To be done | Copy the entries below word for word, from the first line through the line containing "Looking at the", and leave the pictures out.

Dataset |
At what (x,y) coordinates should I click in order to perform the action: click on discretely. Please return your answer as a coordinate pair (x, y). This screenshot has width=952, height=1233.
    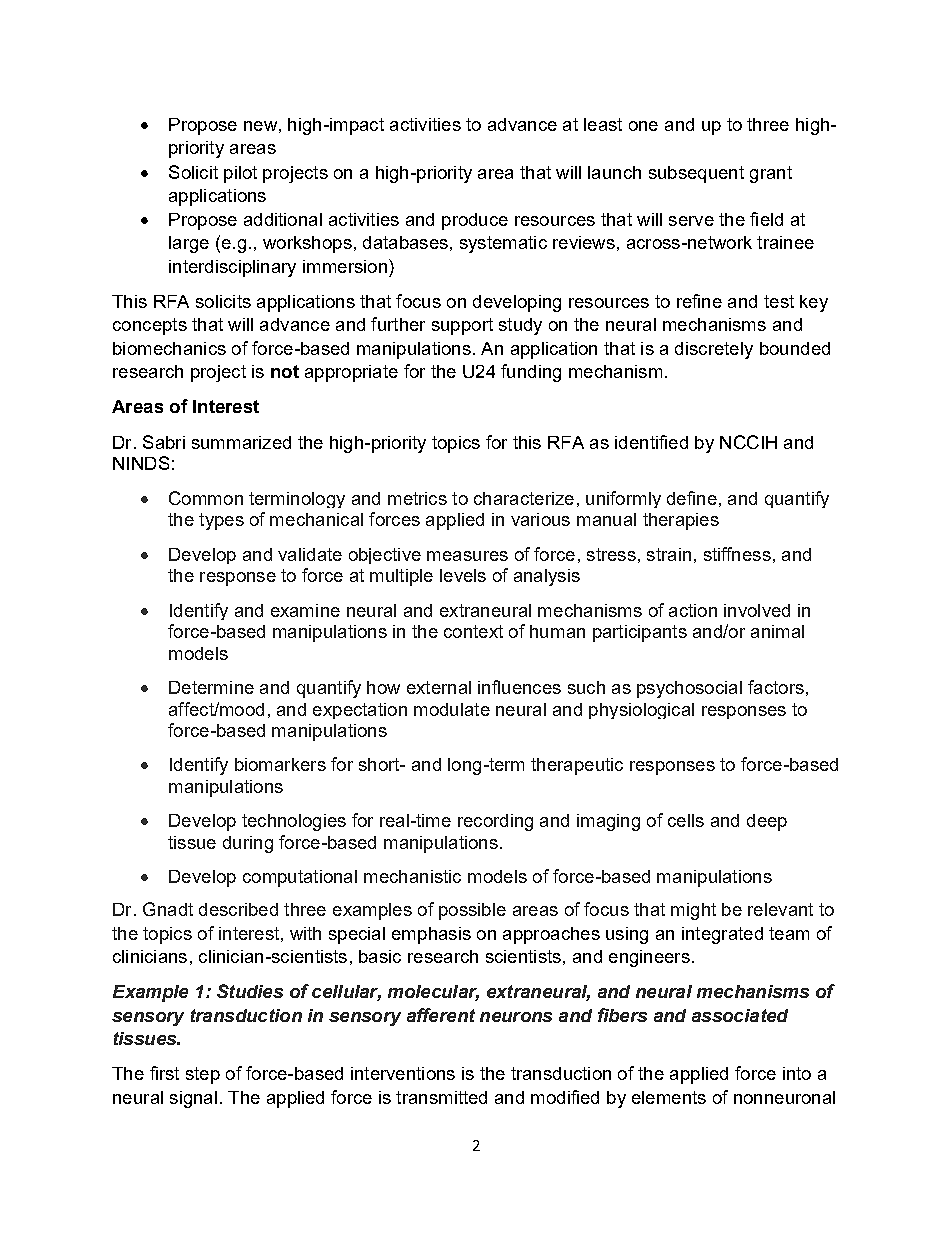
    Looking at the image, I should click on (714, 350).
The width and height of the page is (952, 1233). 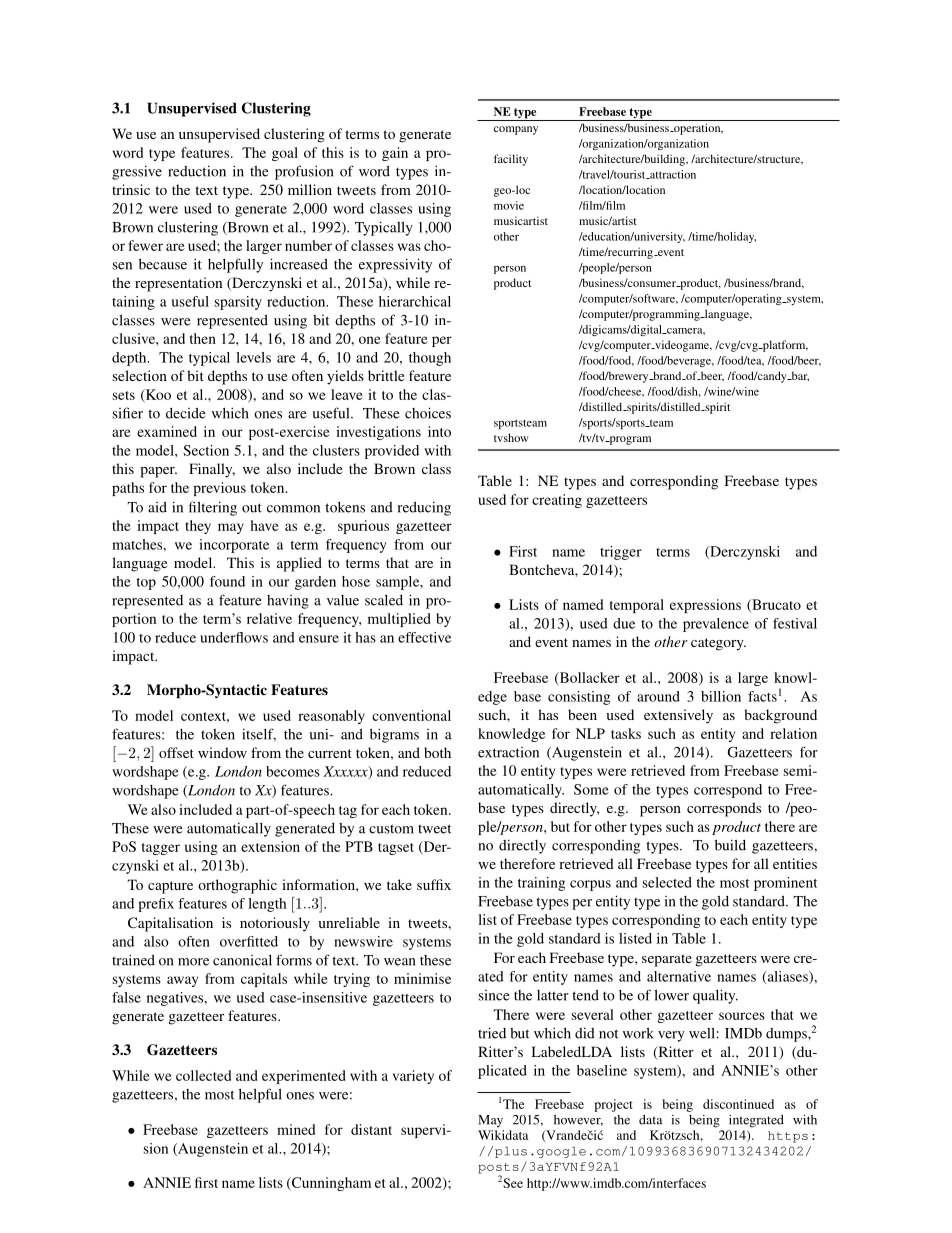 I want to click on facility, so click(x=511, y=160).
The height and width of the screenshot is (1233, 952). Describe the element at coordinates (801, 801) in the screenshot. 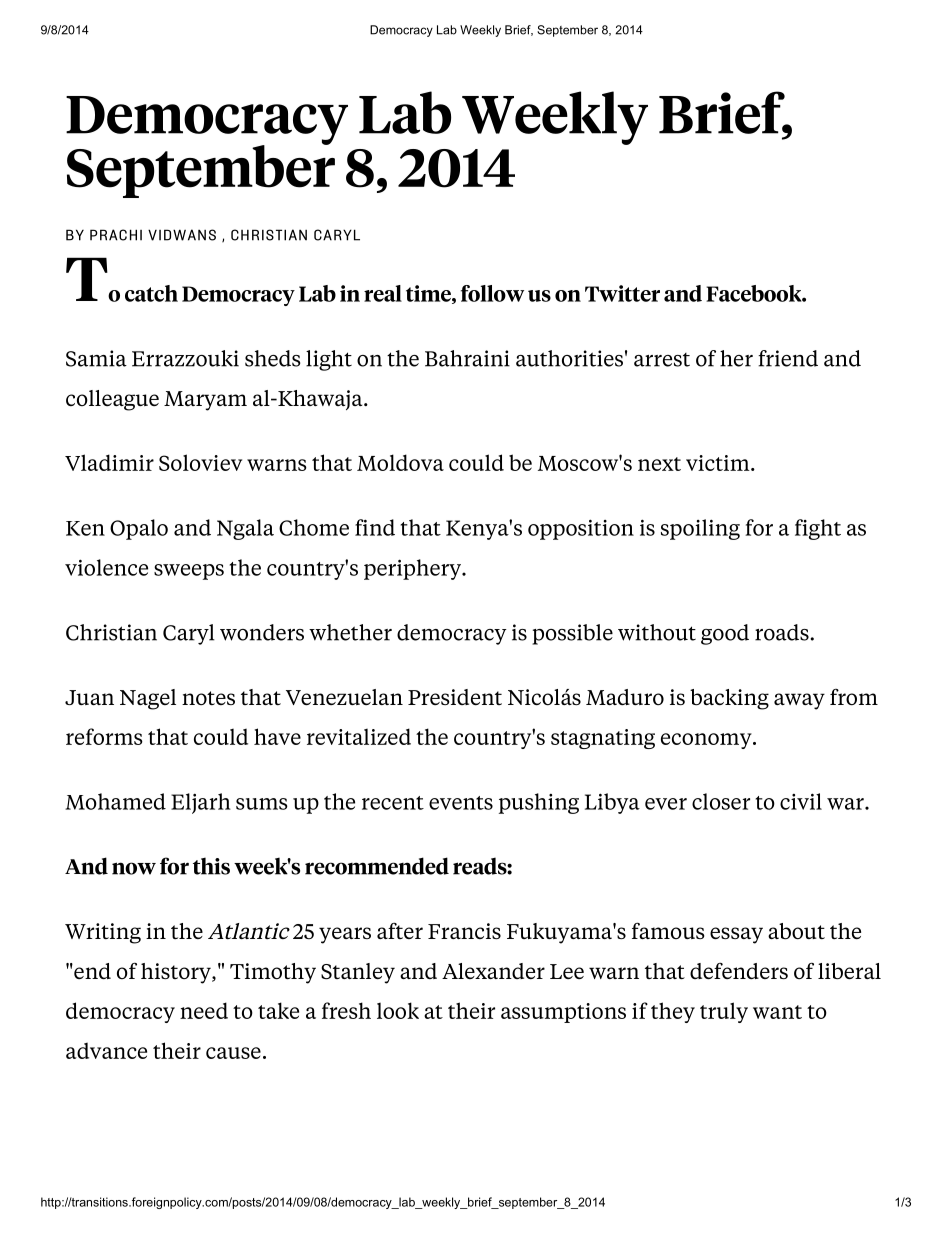

I see `civil` at that location.
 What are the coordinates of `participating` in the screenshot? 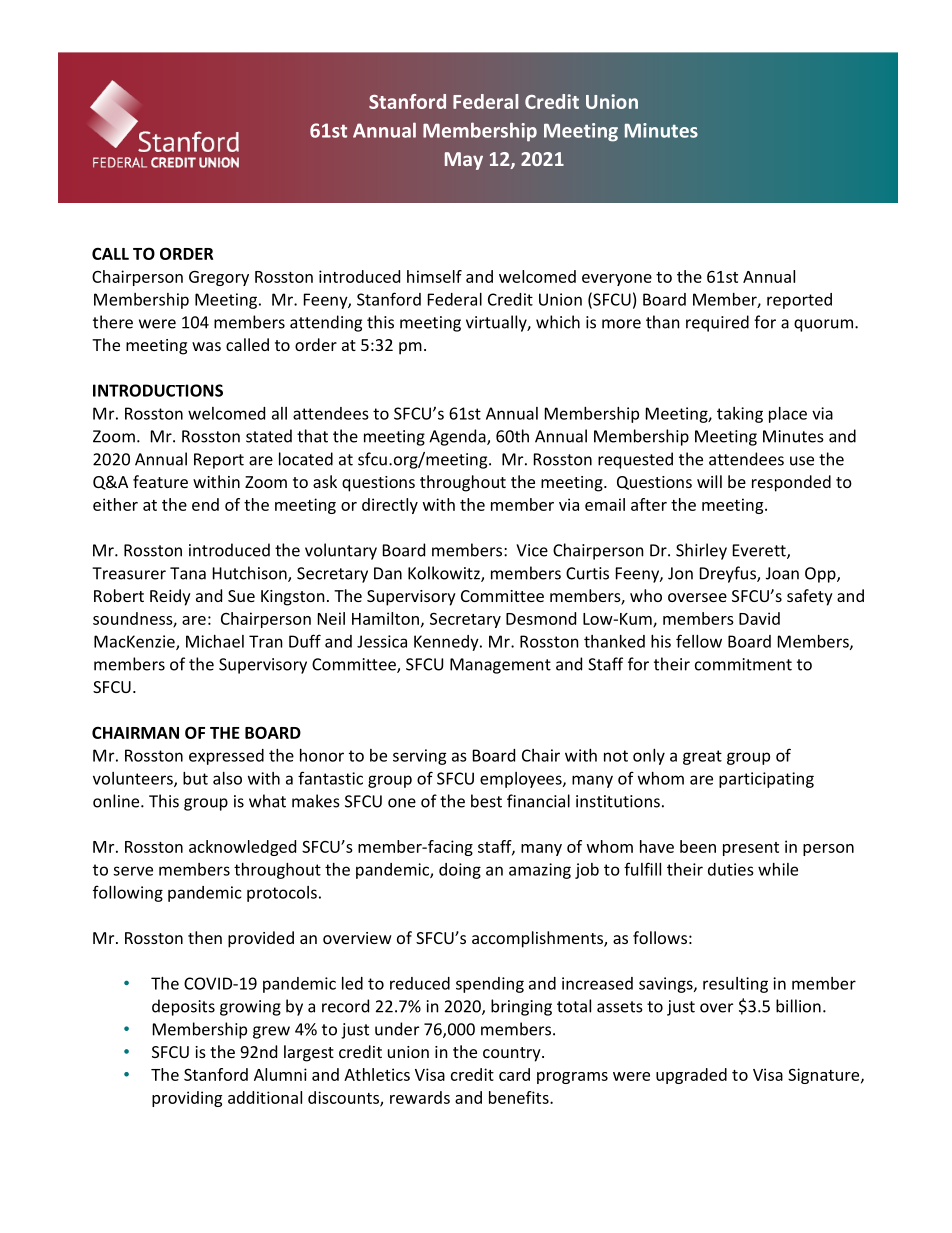 It's located at (766, 780).
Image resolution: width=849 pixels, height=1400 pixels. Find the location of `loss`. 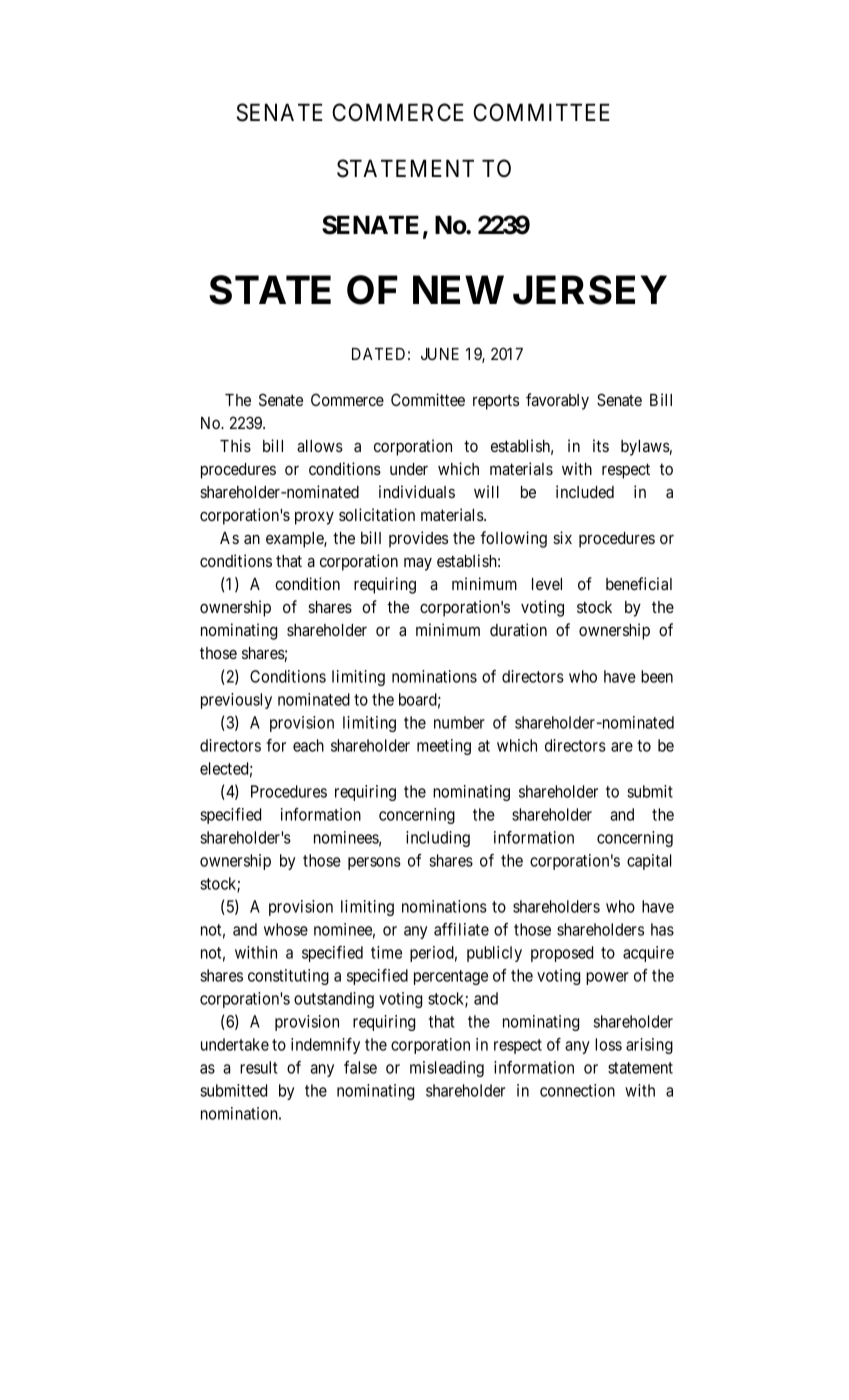

loss is located at coordinates (608, 1044).
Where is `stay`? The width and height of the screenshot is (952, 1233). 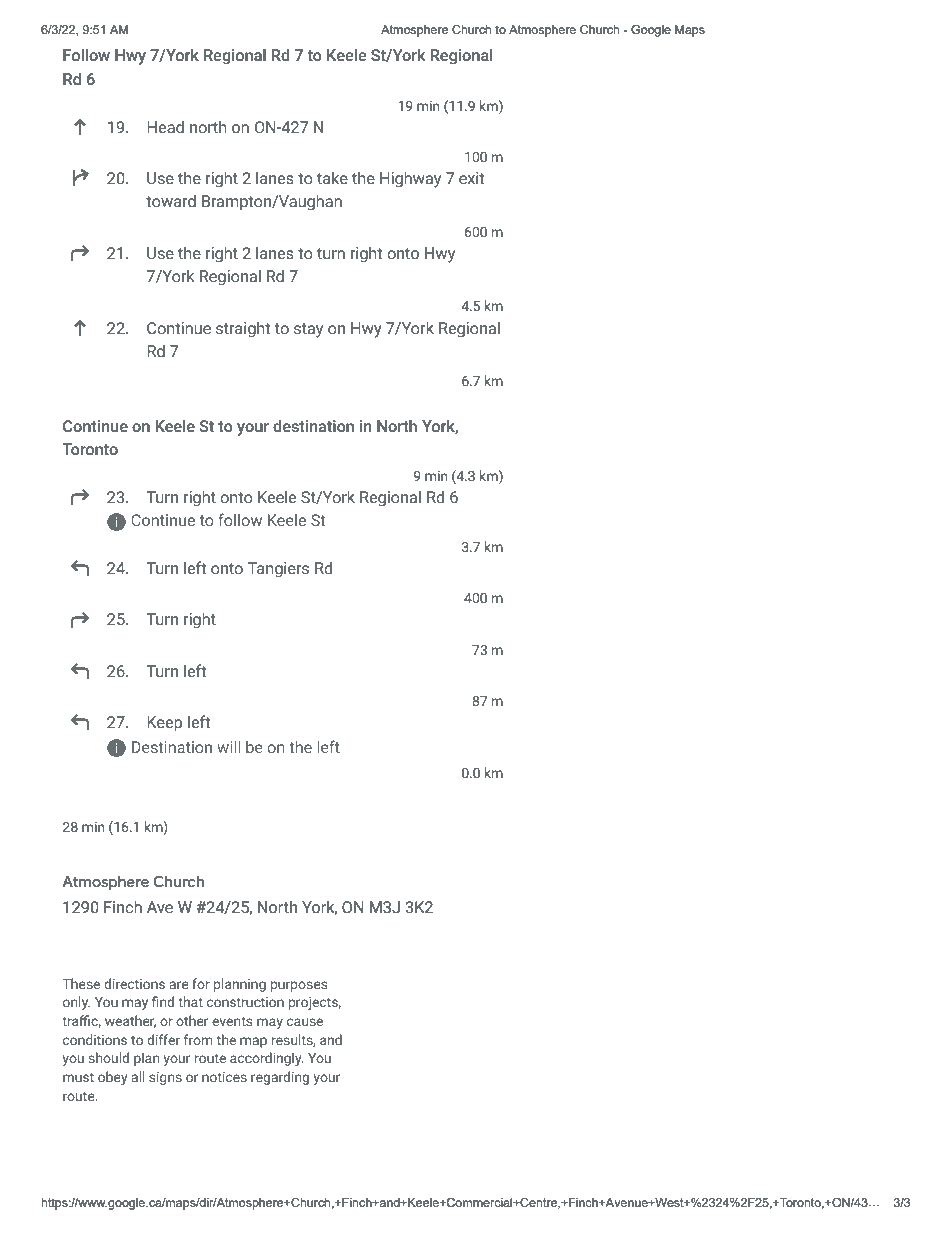
stay is located at coordinates (308, 330).
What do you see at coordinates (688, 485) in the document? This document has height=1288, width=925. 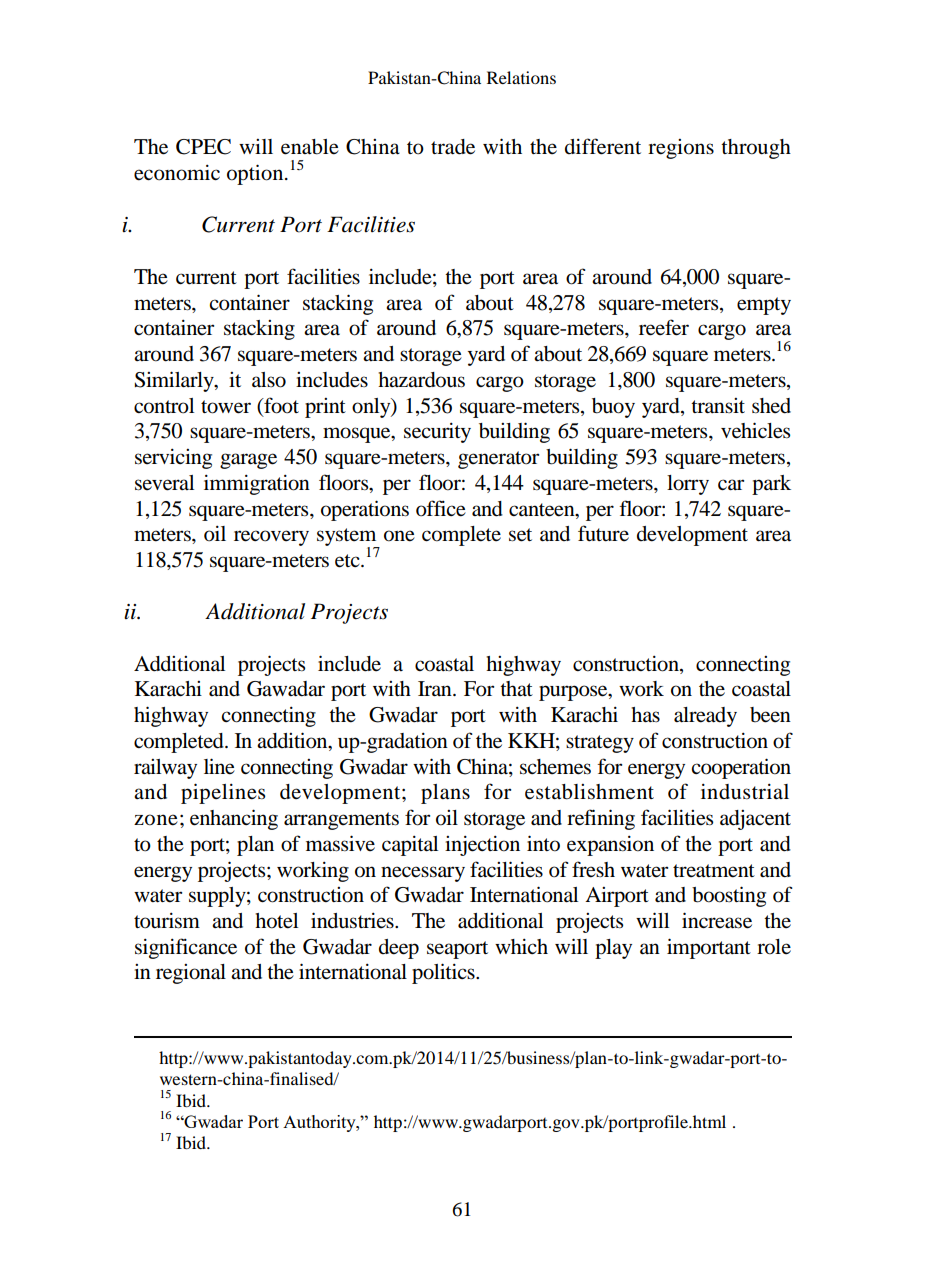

Written reply |
At what (x,y) coordinates should I click in order to perform the action: click on discretely. Please return your answer as a coordinate pair (x, y). This screenshot has width=952, height=1233.
    Looking at the image, I should click on (714, 350).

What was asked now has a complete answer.